* _Short task_: Please pull out each line below that contains the word "height". The match is case-sensitive.

* _Stored data_:
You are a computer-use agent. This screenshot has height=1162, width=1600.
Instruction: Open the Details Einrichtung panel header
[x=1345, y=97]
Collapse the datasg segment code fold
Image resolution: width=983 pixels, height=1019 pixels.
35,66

* _Result of the exercise_:
You are a computer-use agent. This screenshot has height=1162, width=1600.
Image resolution: width=983 pixels, height=1019 pixels.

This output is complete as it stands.